第16話 山田とシズカ
「まずいなあ」
夏休みの間、シズカのお世話を任されていたはずが、最初の一週間しか相手してない。その後は何故か勝手に仲良くなっていた、幼なじみ達が面倒を見てくれている。
「よい傾向なんだけど、私が関わってないのが実にまずい」
山田はお世話係になったため、様々な優遇措置を受けていた。夏休み宿題の減免、交際費と称してお小遣いアップ。海とか川とかの子供達の見守り係りの免除。因みに幼なじみの三人にはそのような優遇はされていない。と言うか優遇があることを知らない。
「ちょっとデートにでも誘ってみるか」
軽く言ってはいるが、山田はシズカの事は大好きだ。何なら子供を産んでも良いくらい。優先度は二番目だけど。
どこに行こうか、デートと言えばスイーツだろう。ちょっと街にでて、学校で誰かが話してるの聞いた喫茶店にでも行ってみよう。
そうと決まれば行動だ。山田はよそ行き用に少しお洒落してシズカハウスへ向かった。
註1:街と言っても所詮南区だ。でもアーケードの商店街があるぞ。
註2:オシャレしても配色は変わらない。でもスカートだぞ。
「シズカさーん」
呼び鈴を押して大声で叫ぶ、それがこの街の作法だ。
『あ、山田~!!お庭に回って待ってて~!』
声だけでこうも嬉しそうにしてくれるシズカに山田も嬉しくなった。
山田が庭に回ると、カタダシショーパンツインテの女の子が抱きついてきた。
「山田~!」
「シズカ!?」
「逢いたかったよ~!」
一週間見ないうちにえらく感じが変わってる。まさに『男子、三日会わざれば刮目して見よ』である。猫姉さんだが。いや、なんか若く見えるメークでもしてるのか、美猫少女になっとる。

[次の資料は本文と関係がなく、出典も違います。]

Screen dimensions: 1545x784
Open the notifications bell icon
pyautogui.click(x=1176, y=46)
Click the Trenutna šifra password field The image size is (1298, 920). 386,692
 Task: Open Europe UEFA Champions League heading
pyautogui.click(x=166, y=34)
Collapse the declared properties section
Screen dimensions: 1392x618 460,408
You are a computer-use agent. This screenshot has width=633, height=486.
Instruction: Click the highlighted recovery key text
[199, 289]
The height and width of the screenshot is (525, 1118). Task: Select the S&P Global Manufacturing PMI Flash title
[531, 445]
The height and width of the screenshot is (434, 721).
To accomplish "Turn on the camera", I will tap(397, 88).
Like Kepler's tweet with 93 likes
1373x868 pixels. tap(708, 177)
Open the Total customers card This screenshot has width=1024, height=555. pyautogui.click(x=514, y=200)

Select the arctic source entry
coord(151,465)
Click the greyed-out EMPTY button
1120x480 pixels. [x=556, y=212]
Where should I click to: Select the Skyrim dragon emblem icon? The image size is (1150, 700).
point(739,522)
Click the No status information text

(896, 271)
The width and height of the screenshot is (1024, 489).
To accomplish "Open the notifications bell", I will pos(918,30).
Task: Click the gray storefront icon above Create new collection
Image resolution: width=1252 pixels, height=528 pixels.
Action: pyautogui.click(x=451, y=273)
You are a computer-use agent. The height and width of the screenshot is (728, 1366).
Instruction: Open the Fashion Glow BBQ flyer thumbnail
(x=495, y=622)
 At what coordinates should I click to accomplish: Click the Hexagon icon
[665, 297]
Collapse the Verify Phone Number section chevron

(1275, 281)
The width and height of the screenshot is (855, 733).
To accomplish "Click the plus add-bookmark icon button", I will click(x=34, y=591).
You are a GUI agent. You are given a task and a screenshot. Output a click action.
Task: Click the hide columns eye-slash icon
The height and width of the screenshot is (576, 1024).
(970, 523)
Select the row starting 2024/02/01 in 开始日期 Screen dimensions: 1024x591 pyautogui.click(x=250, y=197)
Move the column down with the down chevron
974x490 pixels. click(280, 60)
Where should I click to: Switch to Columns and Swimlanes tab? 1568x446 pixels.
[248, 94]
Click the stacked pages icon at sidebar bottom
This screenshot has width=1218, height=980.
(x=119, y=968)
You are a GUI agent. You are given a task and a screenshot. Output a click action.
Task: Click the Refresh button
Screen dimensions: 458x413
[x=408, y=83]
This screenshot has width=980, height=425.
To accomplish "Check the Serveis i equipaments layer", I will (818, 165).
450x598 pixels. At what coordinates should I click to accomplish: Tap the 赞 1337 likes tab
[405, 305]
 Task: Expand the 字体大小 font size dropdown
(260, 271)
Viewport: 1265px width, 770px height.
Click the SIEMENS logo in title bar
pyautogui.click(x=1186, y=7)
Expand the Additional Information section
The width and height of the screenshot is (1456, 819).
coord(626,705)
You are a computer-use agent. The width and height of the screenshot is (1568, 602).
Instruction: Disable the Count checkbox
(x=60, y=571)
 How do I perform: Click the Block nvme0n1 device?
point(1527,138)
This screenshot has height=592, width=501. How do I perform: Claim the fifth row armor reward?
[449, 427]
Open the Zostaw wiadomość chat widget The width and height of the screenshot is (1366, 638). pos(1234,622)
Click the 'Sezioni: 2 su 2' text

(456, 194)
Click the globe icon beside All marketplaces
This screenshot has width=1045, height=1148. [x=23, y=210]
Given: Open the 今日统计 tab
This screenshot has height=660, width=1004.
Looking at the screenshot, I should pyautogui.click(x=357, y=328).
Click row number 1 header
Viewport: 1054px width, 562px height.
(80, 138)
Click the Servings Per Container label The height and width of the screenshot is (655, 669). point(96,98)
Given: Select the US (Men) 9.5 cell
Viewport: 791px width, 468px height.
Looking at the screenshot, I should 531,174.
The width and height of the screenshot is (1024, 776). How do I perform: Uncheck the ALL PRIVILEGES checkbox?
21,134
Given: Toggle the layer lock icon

シズカの気が済むまでマーキングされ、リビングに上がる。
「山田、今日はお洒落してるね。すごく可愛いよ」
「シズカも可愛いけど、どうしたの?」
データが古い山田はシズカと言えば和装と思いこんでいた。今、海辺町で最もシズカ情報に疎いのが山田である。
「
「グヌヌ……」
お洒落に関しては、色制限のある山田よりスイレンのほうが遥かに優れている。比べるのも失礼だ!
山田はシズカの生腿に頭を乗せて、髪をワシャワシャされながら来訪の理由を告げる。
「ちょっと街にデートに行きませんか?逢いに来なかったお詫びもかねて、なんだけど……」
「行きます、行こう、行くとも!」
素晴らしい食いつきだ。誘った甲斐がある。
動き出そうとする山田。だけど頭をがっしり掴まれて、シズカの生腿から動けない。
「山田」
「動けない~」
頭を真上に向けさせられる。ツインテールの先が山田の頬をくすぐる。
「チューしたの?先輩と」
先輩について合宿に行ったことが知られているのに驚いたが、それよりも冷やかしでない、真剣な目で見られていることに鼓動が高鳴る。
「してないよ」
チューつまりキス。山田をじっと見ているシズカの唇は柔らかそうで、とても甘そうだった。
「しちゃおうかな?」
「……シズカがしたいなら」
「……」
ぺち。
山田はおでこをたたかれた。
「さ、お出かけしましょう」
シズカは山田を優しく起こし、クシャクシャになった髪を優しく梳いてやった。